PESHAWAR: Pakistan’s northwestern Khyber Pakhtunkhwa province has launched a major wildlife conservation project by designating several new sites in diverse ecological zones as protected areas, a provincial minister told Arab News.
The initiative comes as the UN has declared years 2021 through 2030 as the Decade on Ecosystem Restoration.
Given KP’s landmass, it will collectively take the size of these special zones from 10.22 percent to 14.91 percent.
“Our coverage of protected areas is around 15 percent but we intend to increase it to 17 percent in the coming year,” the provincial minister for forest, environment and wildlife, Syed Ishtiaq Urmar, said earlier this week.
“I am sure we will meet our ambitious target and achieve global standards by further increasing the volume of protected areas such as wetlands, national parks and wildlife reserves.”
He said that designating appropriate sites as protected areas was helpful for the conservation of flora and fauna, adding it could ultimately reduce environmental challenges such as droughts and flooding.

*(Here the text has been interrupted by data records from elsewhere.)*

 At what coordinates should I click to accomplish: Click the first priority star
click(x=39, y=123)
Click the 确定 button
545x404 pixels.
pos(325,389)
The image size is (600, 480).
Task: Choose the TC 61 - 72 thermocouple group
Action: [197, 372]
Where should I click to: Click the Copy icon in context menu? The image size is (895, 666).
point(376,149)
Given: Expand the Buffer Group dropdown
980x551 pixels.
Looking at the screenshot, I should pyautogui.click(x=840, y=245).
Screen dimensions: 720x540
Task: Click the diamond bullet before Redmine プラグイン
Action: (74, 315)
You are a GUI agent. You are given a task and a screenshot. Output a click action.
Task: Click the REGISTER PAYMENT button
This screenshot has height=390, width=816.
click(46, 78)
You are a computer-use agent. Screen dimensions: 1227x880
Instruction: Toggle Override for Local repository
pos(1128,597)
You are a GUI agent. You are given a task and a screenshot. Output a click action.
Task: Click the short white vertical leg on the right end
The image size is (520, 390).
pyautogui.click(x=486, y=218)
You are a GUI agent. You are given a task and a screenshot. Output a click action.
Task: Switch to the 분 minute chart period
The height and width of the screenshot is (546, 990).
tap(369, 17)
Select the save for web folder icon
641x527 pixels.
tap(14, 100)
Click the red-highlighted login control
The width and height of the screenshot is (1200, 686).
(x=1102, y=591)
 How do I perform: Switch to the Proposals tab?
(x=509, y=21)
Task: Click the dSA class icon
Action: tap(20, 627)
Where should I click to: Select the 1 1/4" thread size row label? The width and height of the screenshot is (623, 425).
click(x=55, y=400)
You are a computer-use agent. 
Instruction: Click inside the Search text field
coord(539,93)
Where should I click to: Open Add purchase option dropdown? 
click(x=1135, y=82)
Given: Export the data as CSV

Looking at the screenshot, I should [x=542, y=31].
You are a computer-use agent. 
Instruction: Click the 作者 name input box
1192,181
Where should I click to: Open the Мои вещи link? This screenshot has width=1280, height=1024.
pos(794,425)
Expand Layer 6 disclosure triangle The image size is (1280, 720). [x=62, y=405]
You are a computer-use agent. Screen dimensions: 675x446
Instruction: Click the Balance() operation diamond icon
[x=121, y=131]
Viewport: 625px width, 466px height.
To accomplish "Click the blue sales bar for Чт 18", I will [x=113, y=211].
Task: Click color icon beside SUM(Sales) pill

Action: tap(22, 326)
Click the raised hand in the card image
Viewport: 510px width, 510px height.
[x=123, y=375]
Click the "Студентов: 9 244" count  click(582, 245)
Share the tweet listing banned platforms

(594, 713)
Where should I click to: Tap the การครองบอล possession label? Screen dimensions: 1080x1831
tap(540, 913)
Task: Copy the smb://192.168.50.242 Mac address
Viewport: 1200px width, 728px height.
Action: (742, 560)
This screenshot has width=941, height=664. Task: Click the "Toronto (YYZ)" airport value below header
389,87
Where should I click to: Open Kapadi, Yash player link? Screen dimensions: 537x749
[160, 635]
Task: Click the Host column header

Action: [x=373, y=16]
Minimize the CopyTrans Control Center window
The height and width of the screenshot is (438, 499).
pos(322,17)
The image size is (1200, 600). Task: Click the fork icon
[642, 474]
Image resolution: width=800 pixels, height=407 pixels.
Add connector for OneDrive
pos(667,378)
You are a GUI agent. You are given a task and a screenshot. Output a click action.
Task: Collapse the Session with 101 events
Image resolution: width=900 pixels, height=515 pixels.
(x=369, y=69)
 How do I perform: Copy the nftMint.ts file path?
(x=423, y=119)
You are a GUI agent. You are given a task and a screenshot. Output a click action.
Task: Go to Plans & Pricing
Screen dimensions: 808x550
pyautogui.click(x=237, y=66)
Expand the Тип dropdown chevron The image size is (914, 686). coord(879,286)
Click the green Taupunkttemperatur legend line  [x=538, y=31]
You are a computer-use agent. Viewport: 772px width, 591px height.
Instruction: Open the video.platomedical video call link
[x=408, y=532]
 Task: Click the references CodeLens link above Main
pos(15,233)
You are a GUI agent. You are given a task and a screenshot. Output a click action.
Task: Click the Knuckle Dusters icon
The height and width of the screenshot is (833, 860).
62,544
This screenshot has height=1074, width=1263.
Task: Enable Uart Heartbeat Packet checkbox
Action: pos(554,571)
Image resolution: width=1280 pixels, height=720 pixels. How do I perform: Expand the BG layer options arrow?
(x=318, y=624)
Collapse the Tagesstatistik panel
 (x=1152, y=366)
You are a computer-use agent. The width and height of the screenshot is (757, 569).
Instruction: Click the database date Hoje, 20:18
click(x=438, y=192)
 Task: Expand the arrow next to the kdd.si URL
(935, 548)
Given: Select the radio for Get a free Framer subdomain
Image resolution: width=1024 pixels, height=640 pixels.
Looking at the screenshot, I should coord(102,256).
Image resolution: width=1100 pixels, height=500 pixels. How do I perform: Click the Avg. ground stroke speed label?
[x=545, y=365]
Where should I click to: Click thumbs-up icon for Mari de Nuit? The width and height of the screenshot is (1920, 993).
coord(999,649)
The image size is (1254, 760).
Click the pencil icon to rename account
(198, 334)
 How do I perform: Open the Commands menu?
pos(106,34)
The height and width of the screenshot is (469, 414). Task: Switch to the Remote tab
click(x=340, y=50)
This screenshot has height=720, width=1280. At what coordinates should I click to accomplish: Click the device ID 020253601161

According to KP’s Wildlife and Biodiversity Act, 2015, wildlife sanctuaries, national parks, biosphere reserves and game reserves all fall under protected areas.
Pakistan is signatory to the United Nations Convention on Biological Diversity, making officials of the wildlife department say they aspire to meet international benchmarks in Khyber Pakhtunkhwa.
“The initiative aims to preserve and rehabilitate threatened or endangered wildlife species in their natural habitats,” KP Forest Environment and Wildlife Department spokesman Latif-ur-Rehman said. “It will play a highly significant role in the protection and conservation of wildlife.”
Dr. Muhammad Nafees, who teaches environmental sciences at the Peshawar University, told Arab News that about 12 percent of the country’s land had been declared protected by the government, though the international benchmark was 31 percent.
He said the KP’s initiative was “encouraging,” but the whole country needed to devise a proper management plan for protected areas and infrastructure around them to “ensure effective outcomes.”
He added that the inhabitants of these areas should also be given incentives to make the initiative successful.
“For example, if we want to breed particular species of birds in a certain area, for instance, we will have to completely ban its hunting there,” Nafees said. “Protected areas mean that human activities should be curtailed over there to achieve long-term environmental targets and purposes.”